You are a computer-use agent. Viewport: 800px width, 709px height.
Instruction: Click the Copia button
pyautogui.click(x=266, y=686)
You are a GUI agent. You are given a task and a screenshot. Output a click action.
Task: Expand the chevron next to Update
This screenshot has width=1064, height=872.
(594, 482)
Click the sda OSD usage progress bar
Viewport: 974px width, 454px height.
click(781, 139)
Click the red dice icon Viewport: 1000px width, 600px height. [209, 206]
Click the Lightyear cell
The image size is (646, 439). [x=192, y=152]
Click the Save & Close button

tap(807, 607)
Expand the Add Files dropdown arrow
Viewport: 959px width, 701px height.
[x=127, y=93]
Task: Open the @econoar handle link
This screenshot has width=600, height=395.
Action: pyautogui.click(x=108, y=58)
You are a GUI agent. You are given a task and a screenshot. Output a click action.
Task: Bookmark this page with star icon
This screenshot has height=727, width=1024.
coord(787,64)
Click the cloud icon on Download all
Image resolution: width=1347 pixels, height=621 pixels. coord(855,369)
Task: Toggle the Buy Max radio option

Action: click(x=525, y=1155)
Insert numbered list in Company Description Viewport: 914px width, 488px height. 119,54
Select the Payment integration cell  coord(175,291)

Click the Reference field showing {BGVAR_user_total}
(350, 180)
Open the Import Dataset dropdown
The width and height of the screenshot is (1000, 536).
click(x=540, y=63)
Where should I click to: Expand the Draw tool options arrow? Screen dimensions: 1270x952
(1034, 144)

--

▶ _Task item_
Would you quote, exactly and only, the lines from the one containing "Open the Import Dataset dropdown" to the end of the entries?

▶ _Completed task_
Open the Import Dataset dropdown
The width and height of the screenshot is (1000, 536).
click(x=540, y=63)
Where should I click to: Expand the Draw tool options arrow? Screen dimensions: 1270x952
(1034, 144)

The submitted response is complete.